Still, fitting all this into 90 minutes makes for a perfect summer show, a trick Clubbed Thumb seems to have mastered. Earlier productions, including “Tin Cat Shoes” in May and, in previous seasons, “Men on Boats” and “Of Government,” hit all the right notes; and the Summerworks home at the Wild Project in the East Village, with its garage-door entry open to the street, makes seeing the plays seem like a friendly invitation instead of a cultural duty. The price — seats are $25, or $20 for students — helps with that as well.
But I don’t mean to suggest that plays like these are mere fair-weather friends.

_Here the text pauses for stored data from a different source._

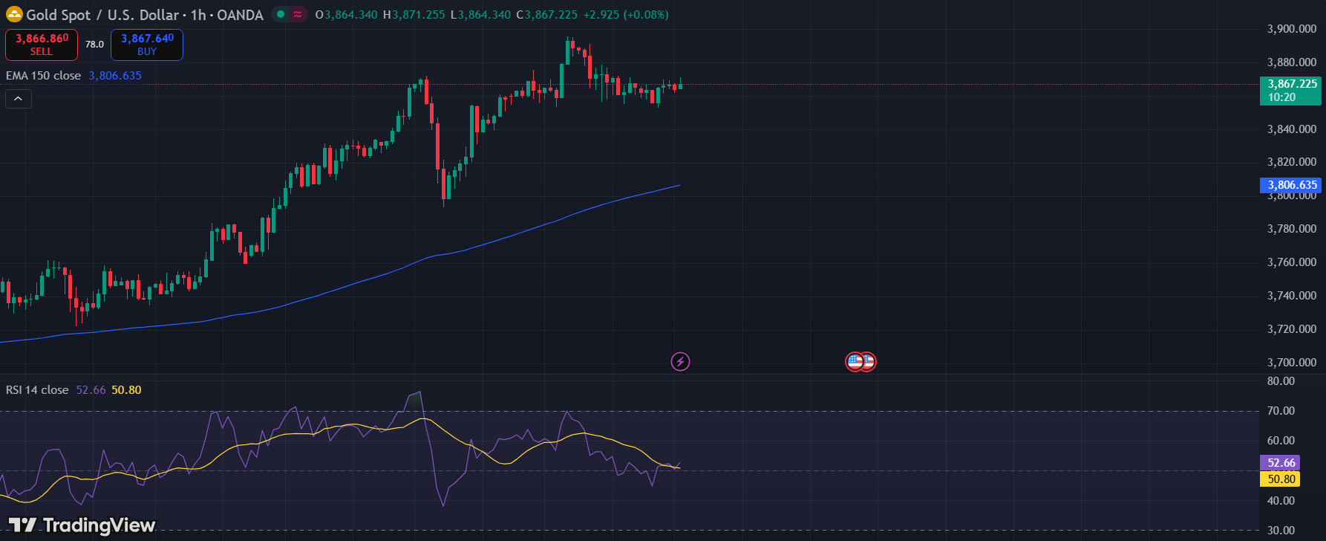Click the TradingView logo
The image size is (1326, 541).
pos(82,525)
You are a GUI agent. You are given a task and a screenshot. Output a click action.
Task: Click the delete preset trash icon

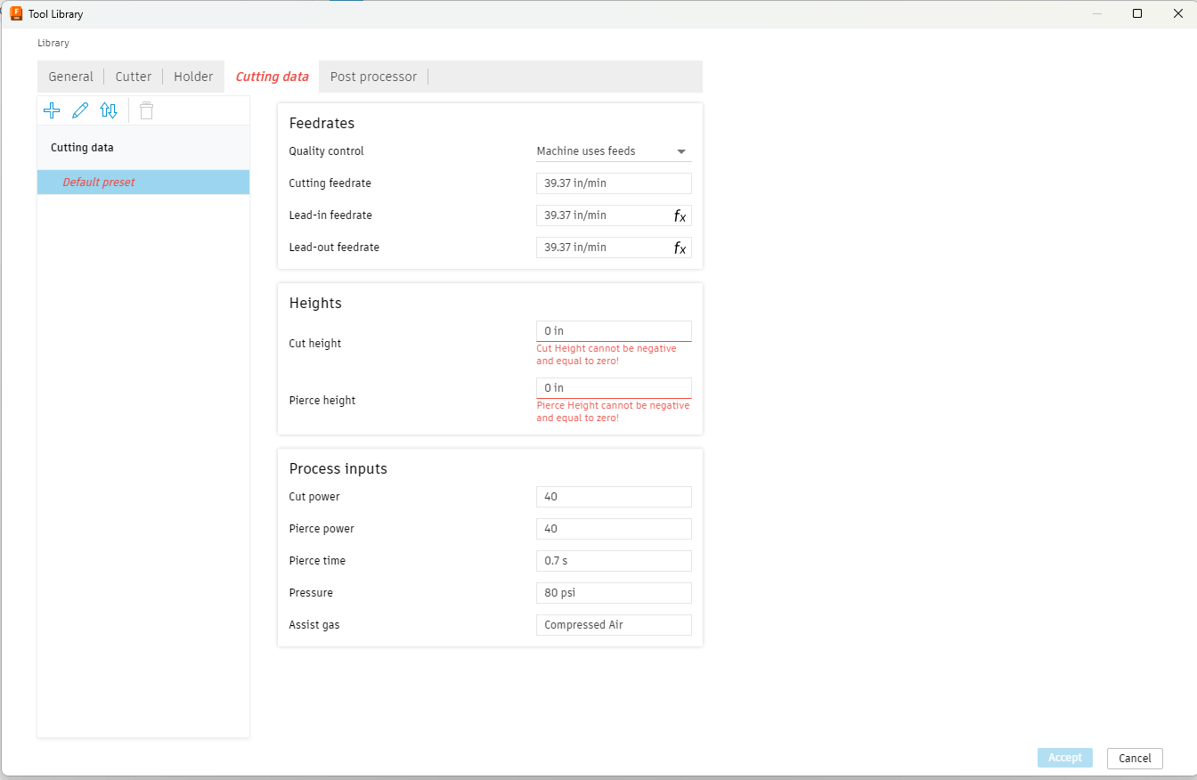[146, 110]
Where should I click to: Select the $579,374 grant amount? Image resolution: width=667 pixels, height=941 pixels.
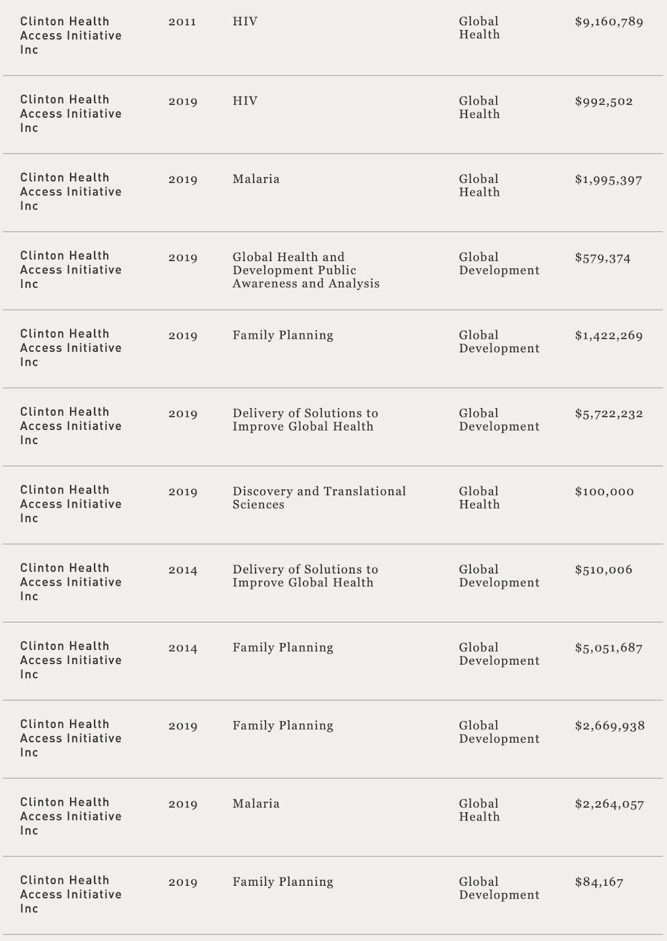tap(602, 258)
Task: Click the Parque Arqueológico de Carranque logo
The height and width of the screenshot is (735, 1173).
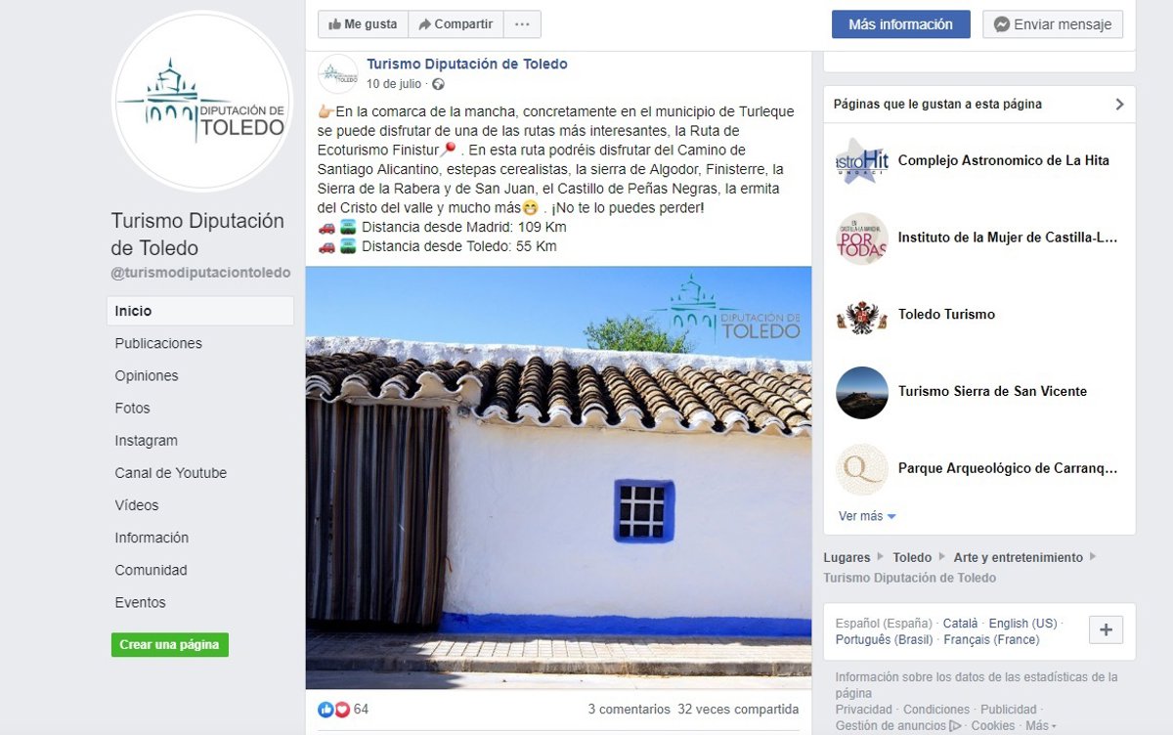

Despite its bright cheer and generally happy ending — not to mention the rat-a-tat of laughter throughout — “Wilder Gone” really does fulfill the “provocative” part of Clubbed Thumb’s mission, insofar as hopefulness may now feel provocative.It’s hard not to be moved, and challenged, when Streeter, answering Thalia’s question, says yes, despite everything lined up against a poor black man in Texas in 1921, “I have felt all right in this world.”
Summer or not, it’s a start.
- Jesse Greene, New York Times
HIGHLY RECOMMENDED
“The staging by director Margot Bordelon is just as buoyant as the text. She understands the play’s loony logic that and brilliantly fleshes it with theatricality and panache. Like most Summerworks shows, Wilder Gone is produced on an uncommonly high level – sets, lighting, and costumes are superbly realized. As for the acting, there’s some sort of alchemy going on there. The cast – comprised of Toni Ann DeNoble, Crystal Dickinson, Washington Kirk, Nicole Lewis, Christopher Livingston, Hubert Point-Du Jour, and Markita Prescott – give taut, rich performances that exuded meticulous, at times uncanny, comic timing. Although Wilder Gone is a comedy, there’s so much truthfulness and heart in the way these actors bring it to life; I was unexpectedly moved by the gravitas they radiated.”